Tongilava seems a bit more talented than his offer list would indicate. Like Porchivina, there's a chance we could have picked up an under-the-radar type guy here. Good nose for the ball in the passing game, good leverage, and fast when decisive. For what it's worth, Avi thinks that part of his under-recruitment might be due to his frame and weight, which is 10-15 pounds too light right now.

Chase Forrest

Hudl page

Finally, we get to the second QB in the class, who signed for appears to be depth related reasons. Remember, Kyle Boehm has switched to wide receiver pretty much full time, leaving Goff and Hinder as the only two scholarshipped signal callers. Does that seem uncomfortably thin to you? It probably does to the staff, which is why that number will double when Forrest and Rubenzer arrive on campus.

One of the things that the Bear Raid is currently lacking is a legitimate run threat from the quarterback position. No one's ever going to confuse Jared Goff with even, say, Ben Roethlisberger, but if he could threaten to gain some yards on the occasional zone read run, things would open up quite a bit more. Alas, we have who we have, and the offense can function fine even without a mobile QB.

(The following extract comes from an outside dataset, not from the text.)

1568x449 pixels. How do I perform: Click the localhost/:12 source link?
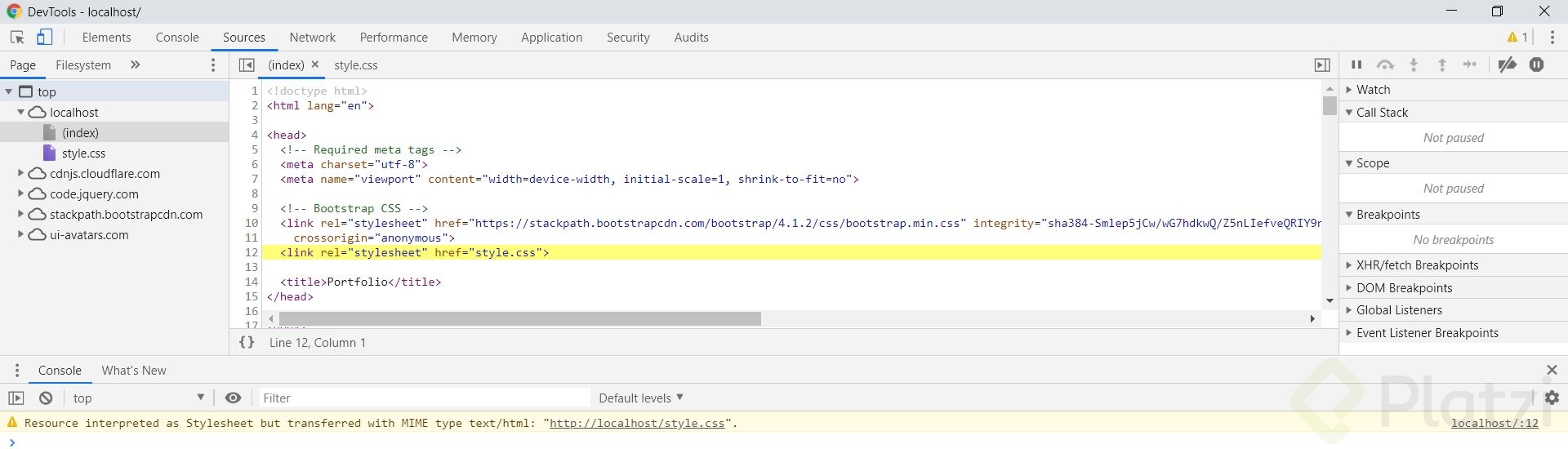click(x=1494, y=423)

However, it is a bit telling that both of Tony Franklin's first quarterbacks -- Forrest and Rubenzer -- are more in that mold, very capable of picking up chunks of yardage on the read option. Or more, if defenses are not careful. Plenty of this video is of Forrest doing exactly that. His arm is fairly strong -- the first clip in the video is of him tossing 50+ yards, although with full windup and little pressure -- but not necessarily anything to write home about.

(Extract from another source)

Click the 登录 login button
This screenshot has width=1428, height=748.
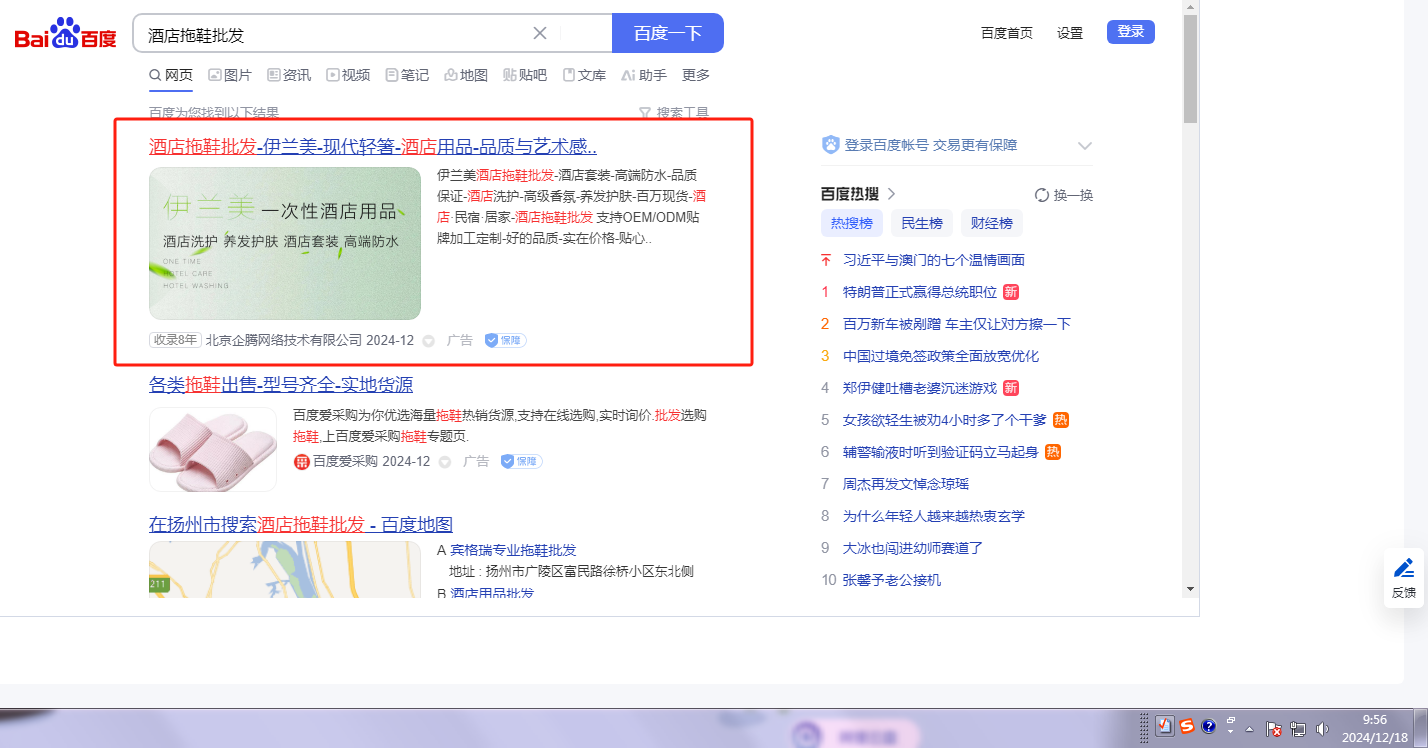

Let's zero in on some particular plays, shall we?

  • 0:50 - (20 personnel; 2 RB, 3 WR, twins left) - Forrest sees man across the board, with a single safety perched up top. Looks left for a brief moment to freeze the safety, knowing full well that the advantageous matchup is the one on one on the right side. Poor guy can't get over in time, Forrest floats in a perfect go route. Touchdown, Mater Dei.
  • 1:30 - (21 personnel; 2 RB, 2 WR, TE right, twins right) - Against Bosco! I want to highlight this one for some very, very good ball placement on Forrest's part off the fleaflicker. His wide receiver runs the route -- not quite a corner, not quite a drag, so I don't know what to call it -- from the right slot deep to the left sideline, and the ball is delivered right on point, despite two trailing defenders. Similarly tough sideline throw happens at 2:31, too.
  • 6:19 - (10 personnel; 1 RB, 4 WR, 2x2, Pistol set) - A rusher gets into his face and Forrest doesn't actually get to fully step into this, but you'll see him flick it about 32 yards anyway, right into the post half of a post-wheel route combination. Keeps his calm and makes something really good out of a really bad situation.
  • 6:30 - (10 personnel; 1 RB, 4 WR, 3x1, Pistol set) - Nicely thrown back shoulder fade. Tough throw to defend. Not a ton to say about this one, I just really love the back shoulder fade.

I don't know if he'll ever play or if he'll be in the mix to one day, but Forrest looks like a solid pickup to me, possessing a decent arm and some skills that would play well in Tony Franklin's "System". Welcome to the gang, Chase!